Le 9 septembre, Hubert GLESENER (serrurier au 3 Rue St Sébastien à Rumelange), Jules KUHN (du 19 Rue Grande Duchesse Charlotte à Luxembourg) et Jules COLABIANCHI (du 10 Rue Albert Ier à Luxembourg) viennent chercher Dix chez les MAROLDT pour le conduire chez Robert et Catherine (dite Cécile) GRZONKA-WIRTZ au 19 Rue Michel Lentz à Luxembourg. Dix reste chez les GRZONKA du 9 au "22" septembre 1943. Le 13 septembre, il est rejoint par son navigateur Harold Robinson. Durant la période, se trouve également chez les MAROLDT, le 2nd Lt Everett Boyd Ragan, USAAF, observateur à bord du B-17 42-30140 (381st Bomb Group/532nd Bomb Squadron) abattu près de Esch le 17 août 1943. Le nom de Ninny CLEES de Luxembourg est repris pour fourniture de vêtements à des aviateurs (dont Dix), pas d’hébergement. Lilly KLEES-WEBER, du 116 Avenue Victor Hugo, Luxembourg, est mentionnée comme ayant servi d’interprète chez les GRZONKA et avoir rendu visite chaque jour aux trois aviateurs. On la signale comme "arrêtée en même temps que Robinson et Ragan" (voir plus bas).

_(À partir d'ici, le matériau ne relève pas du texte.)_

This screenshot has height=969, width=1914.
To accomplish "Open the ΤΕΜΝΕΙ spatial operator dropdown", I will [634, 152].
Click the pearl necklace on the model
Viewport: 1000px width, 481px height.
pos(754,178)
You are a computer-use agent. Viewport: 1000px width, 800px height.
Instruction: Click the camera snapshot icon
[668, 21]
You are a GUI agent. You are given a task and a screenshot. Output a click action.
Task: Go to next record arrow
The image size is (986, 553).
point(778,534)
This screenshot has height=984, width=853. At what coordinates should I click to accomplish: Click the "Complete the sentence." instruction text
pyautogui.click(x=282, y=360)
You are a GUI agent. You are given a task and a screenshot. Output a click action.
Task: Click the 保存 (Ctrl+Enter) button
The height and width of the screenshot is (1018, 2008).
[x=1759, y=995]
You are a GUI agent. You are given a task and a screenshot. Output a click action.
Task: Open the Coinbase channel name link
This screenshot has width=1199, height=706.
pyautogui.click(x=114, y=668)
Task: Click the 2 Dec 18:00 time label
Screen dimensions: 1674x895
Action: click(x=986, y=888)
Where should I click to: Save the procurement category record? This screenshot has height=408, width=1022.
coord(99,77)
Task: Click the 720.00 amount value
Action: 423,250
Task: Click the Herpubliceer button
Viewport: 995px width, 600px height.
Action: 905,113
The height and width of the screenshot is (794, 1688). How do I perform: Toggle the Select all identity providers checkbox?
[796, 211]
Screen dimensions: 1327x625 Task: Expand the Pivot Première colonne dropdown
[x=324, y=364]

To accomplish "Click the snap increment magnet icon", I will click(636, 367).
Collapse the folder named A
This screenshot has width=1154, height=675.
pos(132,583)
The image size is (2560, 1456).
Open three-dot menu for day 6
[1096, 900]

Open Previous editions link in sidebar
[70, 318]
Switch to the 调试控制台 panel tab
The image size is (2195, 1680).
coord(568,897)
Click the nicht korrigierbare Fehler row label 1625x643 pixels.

Le "22" septembre 1943, Robert et Cécile GRZONKA conduisent Dix, Robinson et Ragan chez Mme Marie ("Maggy") FRAUENBERG-PAULS au 16 Rue Bernard Haal à Luxembourg. On mentionne un séjour de 10 jours-là, Dix ne parlant que de 5 seulement chez cette dame… Selon le rapport d’Eugeen PEIFFER, meunier à Oberpallen avec son épouse Berthe, Pierre MAROLDT et Hubert GLESENER leur amènent Dix, Robinson et Ragan, qu’ils logent "durant 5 jours".

Eugen PEIFFER et Joseph DAMEN (également d’Oberpallen) font alors passer les trois aviateurs en Belgique et les mènent au Moulin de la Platinerie à Bonnert, chez Julien GREIN. Ils y logent une nuit avant de partir pour Arlon d’où ils prennent un train pour Bruxelles, guidés par Claire PETERS et Hubert GLESENER.

Notons que suite à leurs activités de résistance dans la L. P. L. (Lëtzebuerger Patriote Liga), plusieurs des Helpers cités ont été arrêtés : Pierre MAROLDT, arrêté le 22 octobre 1943 ; Hubert GLESENER, arrêté le 29 décembre 1943 ; Robert GRZONKA et Jules KUHN, arrêtés en octobre 1943. Tous quatre ont été fusillés avec 19 autres le 25 février 1944 au camp de concentration de Hinzert. Joseph COLABIANCHI, Hélène NICOLAY, Cécile GZRONKA, Marie FLAUENBERG-PAULS, l’épouse de Jules KUHN (Celine FABER), Eugen PEIFFER, également arrêtés, rentreront des camps après leur libération.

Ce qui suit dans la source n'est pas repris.